----- Given data
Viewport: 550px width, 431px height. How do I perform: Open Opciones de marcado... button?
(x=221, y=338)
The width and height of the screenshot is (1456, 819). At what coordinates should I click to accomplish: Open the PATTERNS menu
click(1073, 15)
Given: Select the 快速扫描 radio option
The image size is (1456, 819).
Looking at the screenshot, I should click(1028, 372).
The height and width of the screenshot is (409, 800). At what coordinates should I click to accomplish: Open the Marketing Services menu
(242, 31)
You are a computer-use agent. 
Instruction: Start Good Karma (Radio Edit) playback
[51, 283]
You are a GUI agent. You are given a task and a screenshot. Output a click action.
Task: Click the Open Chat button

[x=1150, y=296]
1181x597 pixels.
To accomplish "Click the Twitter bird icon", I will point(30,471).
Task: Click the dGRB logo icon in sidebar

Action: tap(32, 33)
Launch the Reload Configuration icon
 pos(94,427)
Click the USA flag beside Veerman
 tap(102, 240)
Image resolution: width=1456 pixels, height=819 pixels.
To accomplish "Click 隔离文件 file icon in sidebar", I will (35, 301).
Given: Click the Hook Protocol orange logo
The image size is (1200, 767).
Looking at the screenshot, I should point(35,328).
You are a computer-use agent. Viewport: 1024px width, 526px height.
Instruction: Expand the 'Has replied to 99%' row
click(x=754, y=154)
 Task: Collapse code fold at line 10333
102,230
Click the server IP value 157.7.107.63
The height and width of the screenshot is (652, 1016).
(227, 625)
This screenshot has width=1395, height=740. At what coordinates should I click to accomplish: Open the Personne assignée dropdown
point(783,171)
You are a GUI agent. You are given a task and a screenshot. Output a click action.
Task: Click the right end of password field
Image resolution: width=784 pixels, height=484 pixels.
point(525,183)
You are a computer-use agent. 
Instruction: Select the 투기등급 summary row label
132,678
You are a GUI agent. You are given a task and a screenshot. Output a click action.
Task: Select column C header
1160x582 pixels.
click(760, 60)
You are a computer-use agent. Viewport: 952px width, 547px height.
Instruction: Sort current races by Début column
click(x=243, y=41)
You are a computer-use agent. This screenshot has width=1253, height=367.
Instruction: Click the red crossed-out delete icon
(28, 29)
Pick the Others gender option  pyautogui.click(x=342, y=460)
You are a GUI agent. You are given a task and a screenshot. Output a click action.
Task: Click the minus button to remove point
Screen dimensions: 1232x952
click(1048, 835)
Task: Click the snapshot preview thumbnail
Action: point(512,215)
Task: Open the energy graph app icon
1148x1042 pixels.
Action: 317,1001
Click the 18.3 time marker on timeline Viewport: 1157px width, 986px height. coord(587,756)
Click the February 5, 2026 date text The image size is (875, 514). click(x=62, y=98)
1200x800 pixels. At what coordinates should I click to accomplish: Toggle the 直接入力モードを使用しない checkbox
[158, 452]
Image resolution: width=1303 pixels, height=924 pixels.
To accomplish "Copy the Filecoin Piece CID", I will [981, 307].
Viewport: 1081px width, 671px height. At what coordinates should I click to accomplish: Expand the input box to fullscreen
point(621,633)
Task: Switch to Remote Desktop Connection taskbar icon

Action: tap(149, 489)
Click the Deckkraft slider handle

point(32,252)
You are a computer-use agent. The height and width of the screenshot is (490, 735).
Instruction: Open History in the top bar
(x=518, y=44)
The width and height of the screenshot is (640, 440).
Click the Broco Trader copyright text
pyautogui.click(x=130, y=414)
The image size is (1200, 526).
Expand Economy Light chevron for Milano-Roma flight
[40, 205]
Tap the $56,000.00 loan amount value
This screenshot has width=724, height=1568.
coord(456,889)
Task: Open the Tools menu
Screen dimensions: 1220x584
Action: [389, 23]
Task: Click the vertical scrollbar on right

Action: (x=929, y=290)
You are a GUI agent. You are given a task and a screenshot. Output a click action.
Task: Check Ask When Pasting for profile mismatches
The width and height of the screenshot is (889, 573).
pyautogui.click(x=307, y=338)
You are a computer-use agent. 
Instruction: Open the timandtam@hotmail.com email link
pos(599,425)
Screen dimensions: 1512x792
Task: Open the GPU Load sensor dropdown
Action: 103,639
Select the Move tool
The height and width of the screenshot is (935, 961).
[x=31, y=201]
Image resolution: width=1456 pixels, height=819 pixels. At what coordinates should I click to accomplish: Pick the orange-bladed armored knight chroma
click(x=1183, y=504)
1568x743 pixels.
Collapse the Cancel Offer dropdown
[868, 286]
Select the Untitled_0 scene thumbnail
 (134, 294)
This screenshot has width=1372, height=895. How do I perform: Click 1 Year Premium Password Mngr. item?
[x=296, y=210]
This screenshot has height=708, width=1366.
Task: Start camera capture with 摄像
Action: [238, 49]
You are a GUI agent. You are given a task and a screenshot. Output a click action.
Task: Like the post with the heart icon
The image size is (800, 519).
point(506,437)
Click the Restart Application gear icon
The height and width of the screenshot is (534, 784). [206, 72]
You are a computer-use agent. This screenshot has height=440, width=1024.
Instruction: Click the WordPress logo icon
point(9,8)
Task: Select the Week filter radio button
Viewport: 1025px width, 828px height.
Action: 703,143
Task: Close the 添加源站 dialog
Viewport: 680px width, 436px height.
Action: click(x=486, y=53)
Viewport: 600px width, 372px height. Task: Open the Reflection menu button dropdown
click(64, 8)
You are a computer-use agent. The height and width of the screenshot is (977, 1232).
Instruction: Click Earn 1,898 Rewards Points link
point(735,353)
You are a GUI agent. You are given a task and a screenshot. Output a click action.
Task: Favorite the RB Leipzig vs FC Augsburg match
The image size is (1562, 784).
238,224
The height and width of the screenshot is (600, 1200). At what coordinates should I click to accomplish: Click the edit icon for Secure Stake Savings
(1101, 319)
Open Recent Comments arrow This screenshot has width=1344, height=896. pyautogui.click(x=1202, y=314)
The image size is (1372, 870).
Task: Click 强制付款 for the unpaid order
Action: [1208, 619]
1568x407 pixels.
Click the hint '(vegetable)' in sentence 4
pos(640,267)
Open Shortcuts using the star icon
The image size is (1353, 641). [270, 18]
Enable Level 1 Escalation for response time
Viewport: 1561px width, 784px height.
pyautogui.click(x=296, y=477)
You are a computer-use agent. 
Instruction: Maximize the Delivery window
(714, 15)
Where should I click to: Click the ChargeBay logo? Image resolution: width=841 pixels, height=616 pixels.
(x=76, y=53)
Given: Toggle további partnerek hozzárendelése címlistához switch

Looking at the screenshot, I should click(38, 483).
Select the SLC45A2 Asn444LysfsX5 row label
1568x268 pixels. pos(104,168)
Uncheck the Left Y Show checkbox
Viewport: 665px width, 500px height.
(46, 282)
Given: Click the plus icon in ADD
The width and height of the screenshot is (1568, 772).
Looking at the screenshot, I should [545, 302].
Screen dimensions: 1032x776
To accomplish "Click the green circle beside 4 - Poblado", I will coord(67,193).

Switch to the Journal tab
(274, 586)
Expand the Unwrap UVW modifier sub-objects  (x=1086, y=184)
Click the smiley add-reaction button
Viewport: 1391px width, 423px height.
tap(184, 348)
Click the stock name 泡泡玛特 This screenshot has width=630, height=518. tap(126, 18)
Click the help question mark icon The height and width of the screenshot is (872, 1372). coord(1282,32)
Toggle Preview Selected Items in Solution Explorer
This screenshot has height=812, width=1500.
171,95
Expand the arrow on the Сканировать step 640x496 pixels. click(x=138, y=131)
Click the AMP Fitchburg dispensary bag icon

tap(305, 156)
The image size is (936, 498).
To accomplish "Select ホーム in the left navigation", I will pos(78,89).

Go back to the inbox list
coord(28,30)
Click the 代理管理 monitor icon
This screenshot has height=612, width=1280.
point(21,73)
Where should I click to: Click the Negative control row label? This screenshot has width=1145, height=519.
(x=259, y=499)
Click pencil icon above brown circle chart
----------
### [Exercise objective]
Rewrite every line of the records above as a numbered list, leaving out the blank lines.

### [The output]
1. Viewport: 550px width, 431px height. How do I perform: Open Opciones de marcado... button?
2. (x=221, y=338)
3. The width and height of the screenshot is (1456, 819). At what coordinates should I click to accomplish: Open the PATTERNS menu
4. click(1073, 15)
5. Given: Select the 快速扫描 radio option
6. The image size is (1456, 819).
7. Looking at the screenshot, I should click(1028, 372).
8. The height and width of the screenshot is (409, 800). At what coordinates should I click to accomplish: Open the Marketing Services menu
9. (242, 31)
10. You are a computer-use agent. 
11. Instruction: Start Good Karma (Radio Edit) playback
12. [51, 283]
13. You are a GUI agent. You are given a task and a screenshot. Output a click action.
14. Task: Click the Open Chat button
15. [x=1150, y=296]
16. 1181x597 pixels.
17. To accomplish "Click the Twitter bird icon", I will point(30,471).
18. Task: Click the dGRB logo icon in sidebar
19. Action: tap(32, 33)
20. Launch the Reload Configuration icon
21.  pos(94,427)
22. Click the USA flag beside Veerman
23.  tap(102, 240)
24. Image resolution: width=1456 pixels, height=819 pixels.
25. To accomplish "Click 隔离文件 file icon in sidebar", I will (35, 301).
26. Given: Click the Hook Protocol orange logo
27. The image size is (1200, 767).
28. Looking at the screenshot, I should point(35,328).
29. You are a computer-use agent. Viewport: 1024px width, 526px height.
30. Instruction: Expand the 'Has replied to 99%' row
31. click(x=754, y=154)
32.  Task: Collapse code fold at line 10333
33. 102,230
34. Click the server IP value 157.7.107.63
35. The height and width of the screenshot is (652, 1016).
36. (227, 625)
37. This screenshot has width=1395, height=740. At what coordinates should I click to accomplish: Open the Personne assignée dropdown
38. point(783,171)
39. You are a GUI agent. You are given a task and a screenshot. Output a click action.
40. Task: Click the right end of password field
41. Image resolution: width=784 pixels, height=484 pixels.
42. point(525,183)
43. You are a computer-use agent. 
44. Instruction: Select the 투기등급 summary row label
45. 132,678
46. You are a GUI agent. You are given a task and a screenshot. Output a click action.
47. Task: Select column C header
48. 1160x582 pixels.
49. click(760, 60)
50. You are a computer-use agent. Viewport: 952px width, 547px height.
51. Instruction: Sort current races by Début column
52. click(x=243, y=41)
53. You are a computer-use agent. This screenshot has width=1253, height=367.
54. Instruction: Click the red crossed-out delete icon
55. (28, 29)
56. Pick the Others gender option  pyautogui.click(x=342, y=460)
57. You are a GUI agent. You are given a task and a screenshot. Output a click action.
58. Task: Click the minus button to remove point
59. Screen dimensions: 1232x952
60. click(1048, 835)
61. Task: Click the snapshot preview thumbnail
62. Action: point(512,215)
63. Task: Open the energy graph app icon
64. 1148x1042 pixels.
65. Action: 317,1001
66. Click the 18.3 time marker on timeline Viewport: 1157px width, 986px height. coord(587,756)
67. Click the February 5, 2026 date text The image size is (875, 514). click(x=62, y=98)
68. 1200x800 pixels. At what coordinates should I click to accomplish: Toggle the 直接入力モードを使用しない checkbox
69. [158, 452]
70. Image resolution: width=1303 pixels, height=924 pixels.
71. To accomplish "Copy the Filecoin Piece CID", I will [981, 307].
72. Viewport: 1081px width, 671px height. At what coordinates should I click to accomplish: Expand the input box to fullscreen
73. point(621,633)
74. Task: Switch to Remote Desktop Connection taskbar icon
75. Action: tap(149, 489)
76. Click the Deckkraft slider handle
77. point(32,252)
78. You are a computer-use agent. The height and width of the screenshot is (490, 735).
79. Instruction: Open History in the top bar
80. (x=518, y=44)
81. The width and height of the screenshot is (640, 440).
82. Click the Broco Trader copyright text
83. pyautogui.click(x=130, y=414)
84. The image size is (1200, 526).
85. Expand Economy Light chevron for Milano-Roma flight
86. [40, 205]
87. Tap the $56,000.00 loan amount value
88. This screenshot has width=724, height=1568.
89. coord(456,889)
90. Task: Open the Tools menu
91. Screen dimensions: 1220x584
92. Action: [389, 23]
93. Task: Click the vertical scrollbar on right
94. Action: (x=929, y=290)
95. You are a GUI agent. You are given a task and a screenshot. Output a click action.
96. Task: Check Ask When Pasting for profile mismatches
97. The width and height of the screenshot is (889, 573).
98. pyautogui.click(x=307, y=338)
99. You are a computer-use agent. 
100. Instruction: Open the timandtam@hotmail.com email link
101. pos(599,425)
102. Screen dimensions: 1512x792
103. Task: Open the GPU Load sensor dropdown
104. Action: 103,639
105. Select the Move tool
106. The height and width of the screenshot is (935, 961).
107. [x=31, y=201]
108. Image resolution: width=1456 pixels, height=819 pixels. At what coordinates should I click to accomplish: Pick the orange-bladed armored knight chroma
109. click(x=1183, y=504)
110. 1568x743 pixels.
111. Collapse the Cancel Offer dropdown
112. [868, 286]
113. Select the Untitled_0 scene thumbnail
114.  (134, 294)
115. This screenshot has width=1372, height=895. How do I perform: Click 1 Year Premium Password Mngr. item?
116. [x=296, y=210]
117. This screenshot has height=708, width=1366.
118. Task: Start camera capture with 摄像
119. Action: [238, 49]
120. You are a GUI agent. You are given a task and a screenshot. Output a click action.
121. Task: Like the post with the heart icon
122. The image size is (800, 519).
123. point(506,437)
124. Click the Restart Application gear icon
125. The height and width of the screenshot is (534, 784). [206, 72]
126. You are a computer-use agent. This screenshot has height=440, width=1024.
127. Instruction: Click the WordPress logo icon
128. point(9,8)
129. Task: Select the Week filter radio button
130. Viewport: 1025px width, 828px height.
131. Action: 703,143
132. Task: Close the 添加源站 dialog
133. Viewport: 680px width, 436px height.
134. Action: click(x=486, y=53)
135. Viewport: 600px width, 372px height. Task: Open the Reflection menu button dropdown
136. click(64, 8)
137. You are a computer-use agent. The height and width of the screenshot is (977, 1232).
138. Instruction: Click Earn 1,898 Rewards Points link
139. point(735,353)
140. You are a GUI agent. You are given a task and a screenshot. Output a click action.
141. Task: Favorite the RB Leipzig vs FC Augsburg match
142. The image size is (1562, 784).
143. 238,224
144. The height and width of the screenshot is (600, 1200). At what coordinates should I click to accomplish: Click the edit icon for Secure Stake Savings
145. (1101, 319)
146. Open Recent Comments arrow This screenshot has width=1344, height=896. pyautogui.click(x=1202, y=314)
147. The image size is (1372, 870).
148. Task: Click 强制付款 for the unpaid order
149. Action: [1208, 619]
150. 1568x407 pixels.
151. Click the hint '(vegetable)' in sentence 4
152. pos(640,267)
153. Open Shortcuts using the star icon
154. The image size is (1353, 641). [270, 18]
155. Enable Level 1 Escalation for response time
156. Viewport: 1561px width, 784px height.
157. pyautogui.click(x=296, y=477)
158. You are a computer-use agent. 
159. Instruction: Maximize the Delivery window
160. (714, 15)
161. Where should I click to: Click the ChargeBay logo? Image resolution: width=841 pixels, height=616 pixels.
162. (x=76, y=53)
163. Given: Toggle további partnerek hozzárendelése címlistához switch
164. Looking at the screenshot, I should click(38, 483).
165. Select the SLC45A2 Asn444LysfsX5 row label
166. 1568x268 pixels. pos(104,168)
167. Uncheck the Left Y Show checkbox
168. Viewport: 665px width, 500px height.
169. (46, 282)
170. Given: Click the plus icon in ADD
171. The width and height of the screenshot is (1568, 772).
172. Looking at the screenshot, I should [545, 302].
173. Screen dimensions: 1032x776
174. To accomplish "Click the green circle beside 4 - Poblado", I will coord(67,193).
175. Switch to the Journal tab
176. (274, 586)
177. Expand the Unwrap UVW modifier sub-objects  (x=1086, y=184)
178. Click the smiley add-reaction button
179. Viewport: 1391px width, 423px height.
180. tap(184, 348)
181. Click the stock name 泡泡玛特 This screenshot has width=630, height=518. tap(126, 18)
182. Click the help question mark icon The height and width of the screenshot is (872, 1372). coord(1282,32)
183. Toggle Preview Selected Items in Solution Explorer
184. This screenshot has height=812, width=1500.
185. 171,95
186. Expand the arrow on the Сканировать step 640x496 pixels. click(x=138, y=131)
187. Click the AMP Fitchburg dispensary bag icon
188. tap(305, 156)
189. The image size is (936, 498).
190. To accomplish "Select ホーム in the left navigation", I will pos(78,89).
191. Go back to the inbox list
192. coord(28,30)
193. Click the 代理管理 monitor icon
194. This screenshot has height=612, width=1280.
195. point(21,73)
196. Where should I click to: Click the Negative control row label? This screenshot has width=1145, height=519.
197. (x=259, y=499)
198. Click pencil icon above brown circle chart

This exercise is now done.